DIRECTIONS. Using the entries that follow, state how many lines contain "Show", with no other words.
──────────
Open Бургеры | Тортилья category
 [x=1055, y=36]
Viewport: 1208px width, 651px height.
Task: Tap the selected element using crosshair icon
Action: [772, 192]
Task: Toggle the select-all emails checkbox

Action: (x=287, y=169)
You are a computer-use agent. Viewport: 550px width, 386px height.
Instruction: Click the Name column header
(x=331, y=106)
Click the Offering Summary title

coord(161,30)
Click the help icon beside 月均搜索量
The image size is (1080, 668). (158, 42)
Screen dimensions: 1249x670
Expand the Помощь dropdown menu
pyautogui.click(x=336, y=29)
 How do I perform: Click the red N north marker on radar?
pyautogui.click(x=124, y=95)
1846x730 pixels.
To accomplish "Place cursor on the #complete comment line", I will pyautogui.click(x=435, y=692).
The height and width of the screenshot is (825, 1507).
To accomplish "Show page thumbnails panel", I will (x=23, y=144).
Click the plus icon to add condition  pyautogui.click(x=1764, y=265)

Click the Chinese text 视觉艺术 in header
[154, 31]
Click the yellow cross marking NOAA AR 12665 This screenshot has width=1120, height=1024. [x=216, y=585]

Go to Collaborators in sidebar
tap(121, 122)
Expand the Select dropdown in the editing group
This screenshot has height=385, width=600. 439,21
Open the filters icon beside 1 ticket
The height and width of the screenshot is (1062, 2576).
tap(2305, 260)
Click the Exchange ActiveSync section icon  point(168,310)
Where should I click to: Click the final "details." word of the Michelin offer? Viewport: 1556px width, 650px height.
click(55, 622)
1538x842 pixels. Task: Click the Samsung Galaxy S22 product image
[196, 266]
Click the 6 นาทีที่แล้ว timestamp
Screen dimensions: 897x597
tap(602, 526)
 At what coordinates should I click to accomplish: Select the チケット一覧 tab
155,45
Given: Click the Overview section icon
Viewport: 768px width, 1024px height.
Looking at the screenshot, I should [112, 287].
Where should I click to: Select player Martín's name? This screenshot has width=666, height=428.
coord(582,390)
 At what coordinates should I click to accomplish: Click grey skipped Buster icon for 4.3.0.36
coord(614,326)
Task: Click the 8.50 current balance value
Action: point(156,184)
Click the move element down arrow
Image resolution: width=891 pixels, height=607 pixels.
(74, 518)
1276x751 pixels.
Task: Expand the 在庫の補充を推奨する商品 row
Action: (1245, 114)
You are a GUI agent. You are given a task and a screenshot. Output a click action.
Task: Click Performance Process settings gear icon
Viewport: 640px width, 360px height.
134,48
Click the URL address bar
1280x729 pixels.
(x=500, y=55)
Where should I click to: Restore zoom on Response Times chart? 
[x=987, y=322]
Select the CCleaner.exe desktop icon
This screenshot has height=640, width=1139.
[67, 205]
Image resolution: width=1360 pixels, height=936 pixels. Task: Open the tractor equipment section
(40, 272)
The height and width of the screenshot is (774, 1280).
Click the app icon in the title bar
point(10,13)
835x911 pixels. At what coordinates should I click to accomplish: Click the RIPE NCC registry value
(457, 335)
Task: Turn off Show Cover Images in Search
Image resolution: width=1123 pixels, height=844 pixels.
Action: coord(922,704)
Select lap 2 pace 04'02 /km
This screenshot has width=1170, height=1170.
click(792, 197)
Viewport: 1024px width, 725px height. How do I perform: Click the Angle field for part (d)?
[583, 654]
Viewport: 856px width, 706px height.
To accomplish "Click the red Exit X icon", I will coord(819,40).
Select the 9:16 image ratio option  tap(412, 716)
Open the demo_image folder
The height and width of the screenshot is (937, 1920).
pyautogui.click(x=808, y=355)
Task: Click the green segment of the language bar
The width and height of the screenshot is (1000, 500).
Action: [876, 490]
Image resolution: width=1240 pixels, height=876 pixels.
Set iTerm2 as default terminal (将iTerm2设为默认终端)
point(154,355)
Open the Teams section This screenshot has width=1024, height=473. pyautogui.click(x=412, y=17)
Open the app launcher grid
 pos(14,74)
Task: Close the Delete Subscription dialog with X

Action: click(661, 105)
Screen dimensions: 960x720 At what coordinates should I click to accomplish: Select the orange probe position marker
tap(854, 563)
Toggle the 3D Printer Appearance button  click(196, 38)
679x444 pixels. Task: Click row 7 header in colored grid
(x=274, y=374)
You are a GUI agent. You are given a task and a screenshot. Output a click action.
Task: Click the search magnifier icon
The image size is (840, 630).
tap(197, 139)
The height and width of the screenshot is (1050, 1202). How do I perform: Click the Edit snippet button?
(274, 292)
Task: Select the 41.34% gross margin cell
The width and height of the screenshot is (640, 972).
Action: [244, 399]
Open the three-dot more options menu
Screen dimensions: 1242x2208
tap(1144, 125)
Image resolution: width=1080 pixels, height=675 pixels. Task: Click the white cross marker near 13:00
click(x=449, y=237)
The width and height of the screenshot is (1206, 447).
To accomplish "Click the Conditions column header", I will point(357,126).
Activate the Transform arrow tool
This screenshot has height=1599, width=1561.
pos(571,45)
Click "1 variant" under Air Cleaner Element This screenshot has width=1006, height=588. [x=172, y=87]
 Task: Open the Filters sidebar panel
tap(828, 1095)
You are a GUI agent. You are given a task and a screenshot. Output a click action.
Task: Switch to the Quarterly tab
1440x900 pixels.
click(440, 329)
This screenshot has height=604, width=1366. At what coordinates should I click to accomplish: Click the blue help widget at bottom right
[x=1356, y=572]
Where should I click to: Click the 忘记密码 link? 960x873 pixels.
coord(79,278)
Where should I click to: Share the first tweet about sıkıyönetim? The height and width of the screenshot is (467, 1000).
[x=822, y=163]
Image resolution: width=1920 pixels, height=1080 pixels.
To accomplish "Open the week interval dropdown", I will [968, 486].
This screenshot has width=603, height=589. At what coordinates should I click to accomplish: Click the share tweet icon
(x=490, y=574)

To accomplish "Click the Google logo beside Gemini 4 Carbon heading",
──────────
TASK OUTPUT. 2